Штрихи к портрету Параджанова

Нодар Хатиашвили

                Штрихи к портрету Сергея Параджанова

С этим необыкновенным человеком, я познакомился случайно. Ирина Каландадзе позвонила мне и попросила зайти к ней после работы. Выяснилось. Она обещала тёте Эличке (Елене Дмитриевне Ахвледиани), что она приведёт меня как электрика поменять перегоревшие лампочки. Я, конечно, обрадовался хоть бы чем-то помочь этой любимой художнице, но удивился, тому, что она вдруг решила не сама поменять лампочки. Мы спускались по лестнице, когда услышали радостный голос молодого человека: «Ира как хорошо, что я вас встретил. Папа просил передать эту записку Серёже». И, поцеловав её в щёку, убежал. Видя моё удивление, она объяснила: «Этот молодой человек – сын  Додо Абашидзе – мужа моей родственницы – Марины Ахвледиани. А Серёжа это – Сергей Параджанов, –  с  которым он «снимает» фильм «Легенда о Сурамской крепости».

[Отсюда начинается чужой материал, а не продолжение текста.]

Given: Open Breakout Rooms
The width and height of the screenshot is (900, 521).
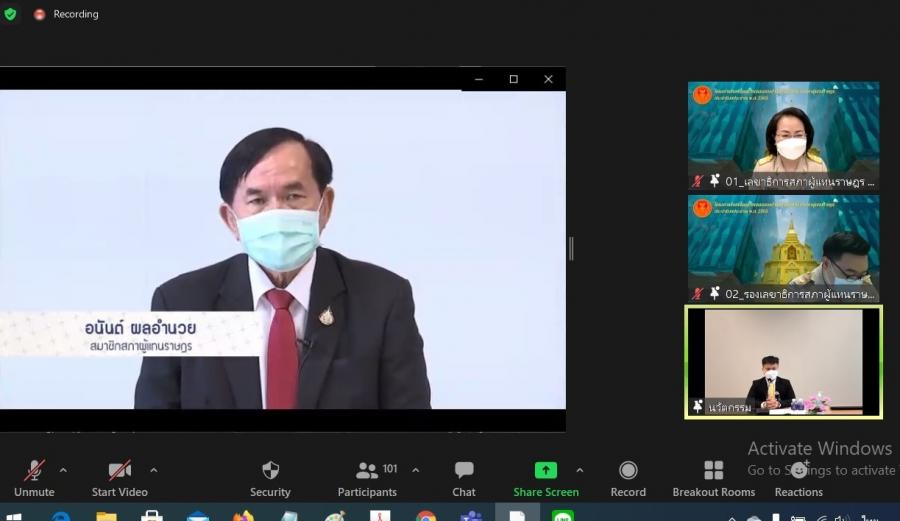Looking at the screenshot, I should pos(713,477).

Насколько я помню, разговор состоялся  приблизительно так:
– Это тот режиссер, о котором говорят, что после фильмов «Тени забытых предков» и «Саят Нова» его отправили «в места не столь отдаленные»?
– Да это он, но его отправили не за фильмы, а как фарцовщика и гомосексуалиста… А ты видел эти фильмы?
–  К сожалению, эти фильмы не видел…
–  А жаль, фильмы хорошие, но в обычные рамки их не втиснешь…
– Почему?

– «Саят Нова» состоит из серии новелл, «оживших картин», раскрывающих внутренний мир армянского поэта Саят-Нова и рассказывающих о его взрослении, любви, уходе в монастырь и смерти. В этом авангардистском произведении, где нет ни диалогов, ни привычной для нас работы оператора, актриса Софико Чиаурели играет сразу пять ролей – мима, поэта в юности, возлюбленной поэта, монашки и ангела Воскресения.
–  А всё-таки как получилось, что ему после тюрьмы позволили снимать фильм?
– Говорят, приезжали французские журналисты к нему и сверху был дан приказ, вот придём к нему и, он тебе всё расскажет.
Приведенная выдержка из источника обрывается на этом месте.